Долгое время художники писали картины, начиная с рисунка, накладывая затем краски. По существу цвет служил дополнением к рисунку. «Я же стремлюсь, – говорил Матисс, – просто выразить цветом свои ощущения. Существует необходимое соотношение тонов, которое может заставить меня видоизменить очертания фигуры или по-иному построить композицию»; «упорно ищу нить Ариадны, которая привела бы меня к логическому выражению того, что, мне кажется, у меня есть особенного (в восприятии), при помощи средства более богатого, чем линия – при помощи цвета».10

Утверждение роли цвета, его символической и эмоциональной роли в живописи легко прослеживается, начиная от импрессионистов, через постимпрессионистов (Ван Гог, Гоген и Сезанн) к Матиссу. Ван Гог и Гоген выступили пионерами, Сезанн же дал окончательный импульс, применив письмо чистыми цветовыми мазками. При этом в своей живописи он не пренебрегал и рисунком. По его словам: «Рисунок и цвет неразделимы; по мере того как пишешь – рисуешь; чем гармоничнее делается цвет, тем точнее становится рисунок… Когда цвет достигает наибольшего богатства, форма обретает полноту. Контрасты и соотношение тонов – вот весь секрет рисунка и моделировки формы».11 Более того, Сезанн расчищает дорогу к свободе формообразования при изображении натуры. В письме Эмилю Бернару содержится его крылатая фраза: «Изображайте природу с помощью цилиндров, сфер, конусов, помещая их все в перспективу, но так, чтобы каждая сторона предмета, плана направлялась к центральной точке».12 Здесь следует заметить, что речь идет не только об одном из способов общего композиционного строения картины, но и об отдельных её фрагментах.

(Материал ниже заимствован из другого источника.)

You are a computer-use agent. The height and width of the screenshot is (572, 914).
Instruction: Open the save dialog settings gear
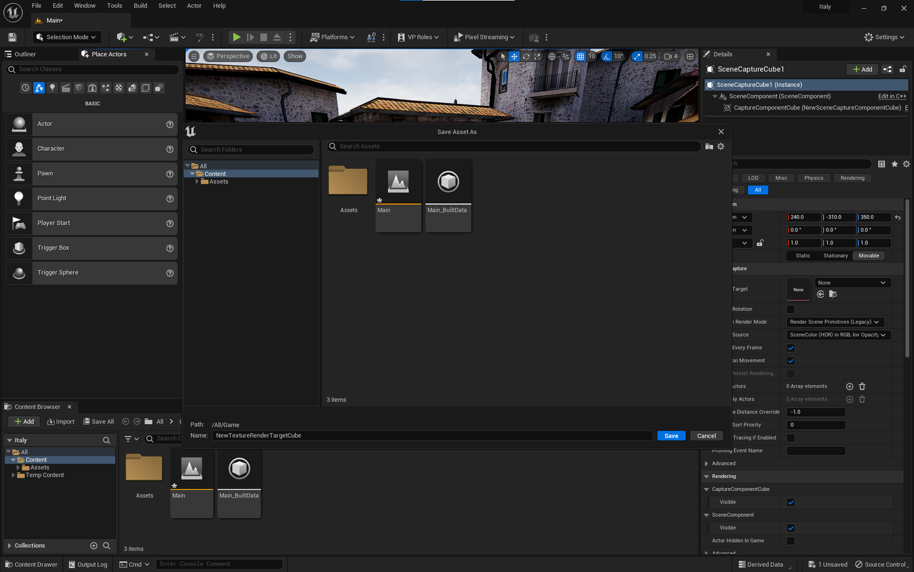tap(721, 146)
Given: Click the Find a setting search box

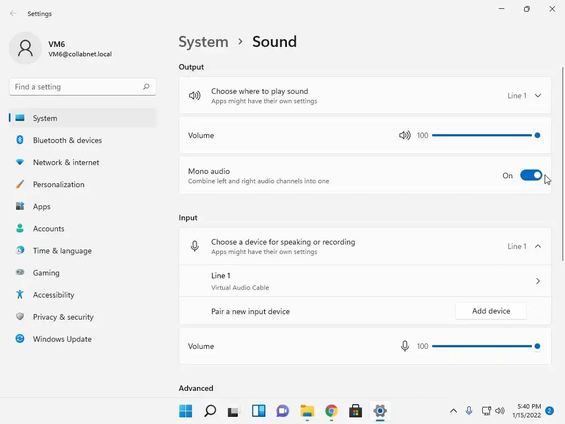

Влияние Сезанна стало особенно значительным после его ухода из жизни (1906). В этот период, который в фовизме принято называть сезанновским, на картинах представителей этого течения несколько приглушается яркость красок, а предметные формы натуры сводятся к формам, более или менее похожим на геометрические. Не за горами появление и кубизма с его раскрепощенными формами изображения натуры. Пикассо говорил, имея в виду себя и Матисса: «Сезанн был для нас общим отцом».13

На выставках «Золотого руна» выставлялись работы мастеров новейшей французской живописи, в том числе Гогена, Сезанна, Брака, Глеза, Метценже, Вламинка, Дерена, Матисса и других. Если, например, М. Ларионов и П. Кончаловский еще до выставок «Золотого руна» смогли познакомиться с новейшей французской живописью непосредственно в Париже, то многие их собратья – молодые русские художники (будущие авангардисты) – впервые только на выставках «Золотого руна».

Живопись Ван Гога, Гогена, Сезанна и Матисса производила сильное впечатление на будущих деятелей русского авангарда. Их привлекала новизна, проявлявшаяся в некой неожиданной наивной простоте и непосредственности живописных форм и красок. Многие тогдашние критики заговорили о слепом подражании молодыми русскими художниками живописи Сезанна или Гогена, но дело заключалось просто-напросто в апробации заложенных в ней принципов и возможностей. Молодые художники стремились, взглянуть на мир собственными не зашоренными глазами «дикаря» или ребенка, освободившись как бы от культурных напластований и канонов академизма в живописи. Чуть позже точно также молодые русские художники “пробовали на зубок” и французский кубизм; а ко времени появления итальянского футуризма они уже могли сказать и свое собственное слово.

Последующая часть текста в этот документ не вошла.